Available records =
——

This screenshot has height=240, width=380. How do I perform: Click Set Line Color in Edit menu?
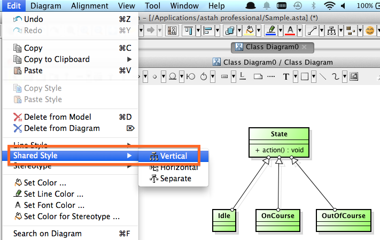point(53,194)
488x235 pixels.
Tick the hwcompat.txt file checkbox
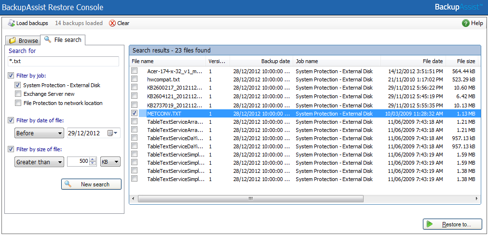pyautogui.click(x=135, y=79)
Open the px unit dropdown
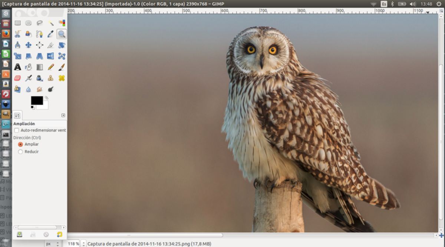Viewport: 445px width, 247px height. click(x=53, y=244)
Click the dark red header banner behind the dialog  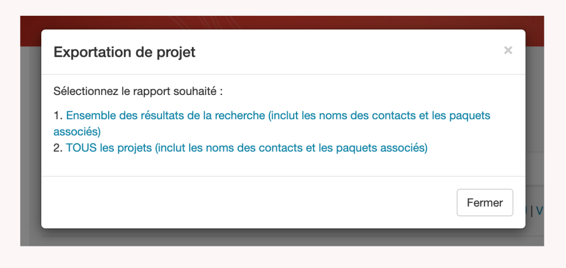[x=283, y=23]
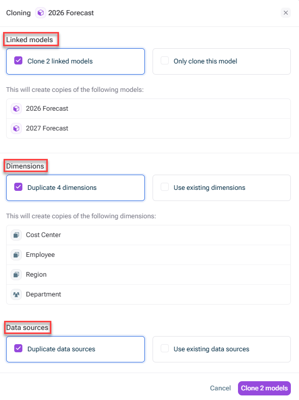This screenshot has height=400, width=299.
Task: Click the model cube icon beside the Cloning title
Action: pyautogui.click(x=40, y=13)
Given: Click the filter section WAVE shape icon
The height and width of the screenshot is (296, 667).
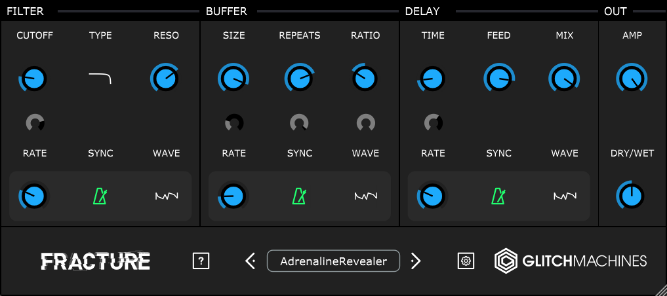Looking at the screenshot, I should 167,196.
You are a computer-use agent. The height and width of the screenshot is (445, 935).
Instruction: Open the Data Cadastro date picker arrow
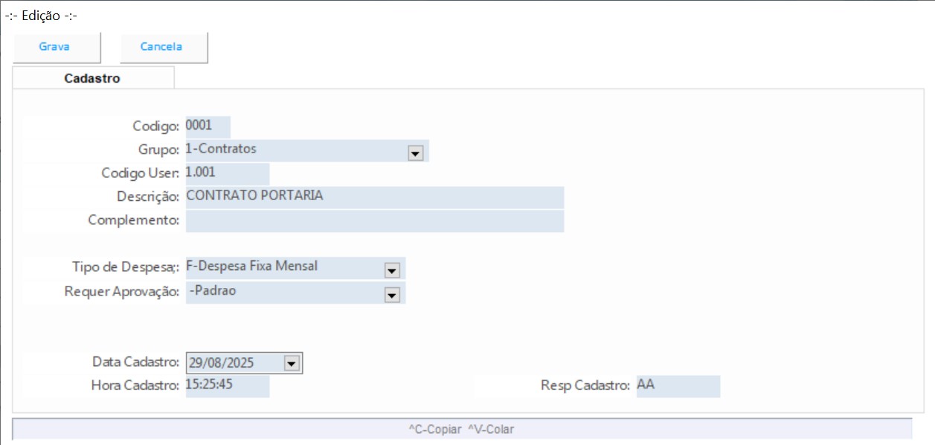click(292, 363)
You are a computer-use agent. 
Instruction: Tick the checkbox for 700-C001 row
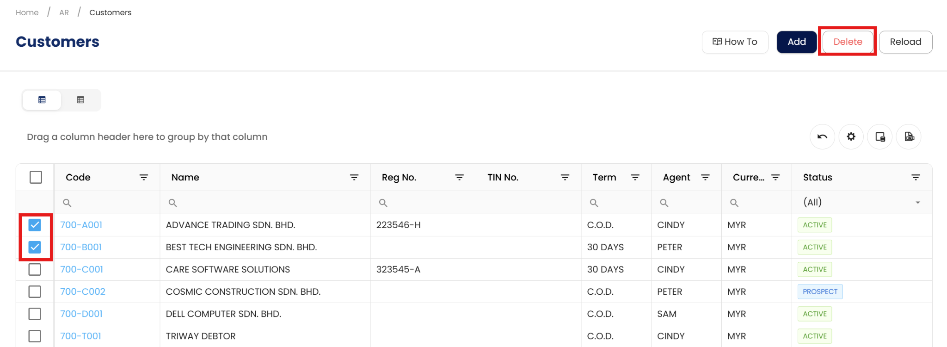[x=35, y=269]
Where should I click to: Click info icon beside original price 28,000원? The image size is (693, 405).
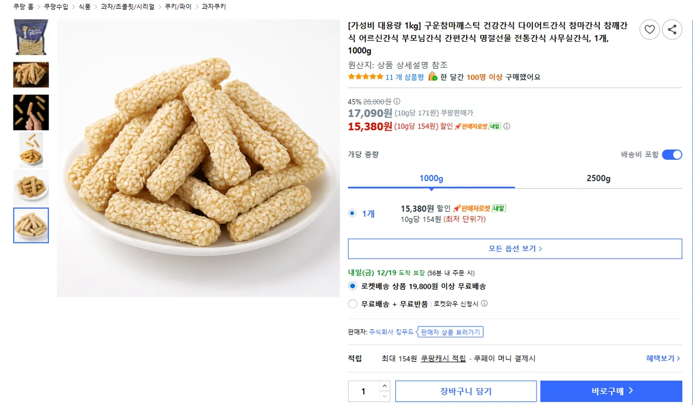tap(397, 101)
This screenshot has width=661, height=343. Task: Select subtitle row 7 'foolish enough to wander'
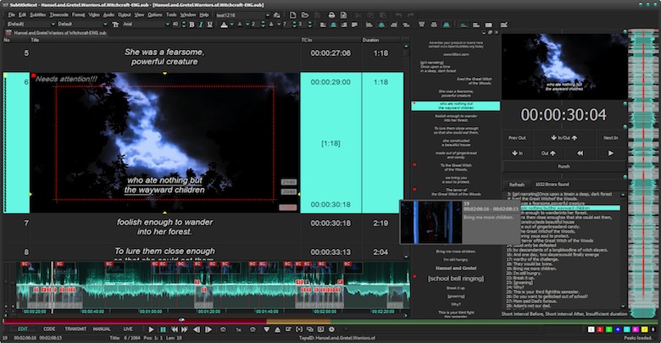click(x=164, y=228)
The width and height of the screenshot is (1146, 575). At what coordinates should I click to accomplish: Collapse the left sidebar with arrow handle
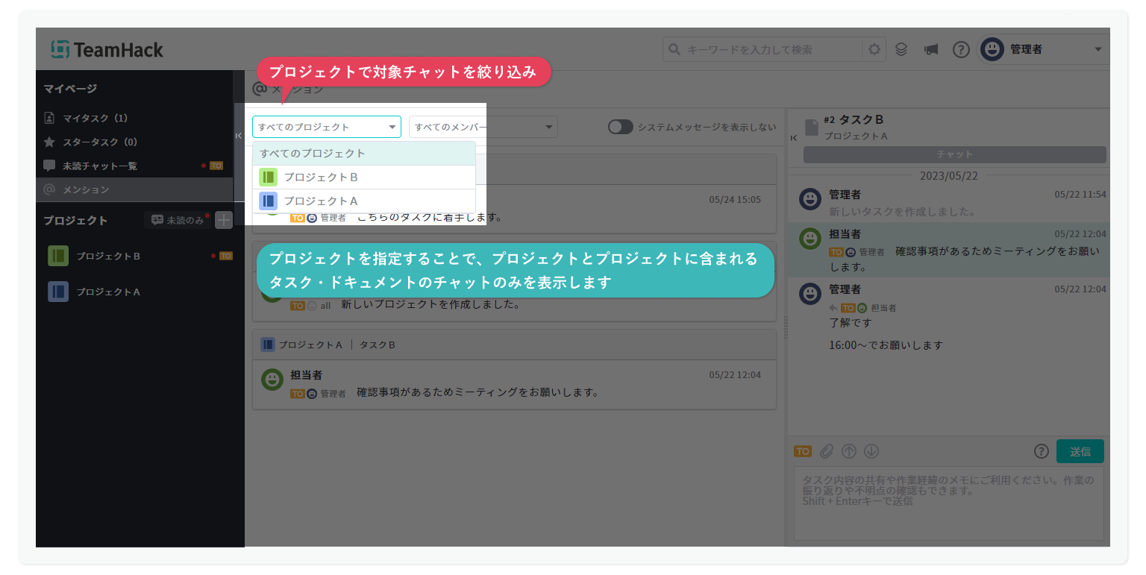[239, 136]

——

Action item = State the number of lines in the records above that contain the string "agent", and give nothing else.

The answer = 2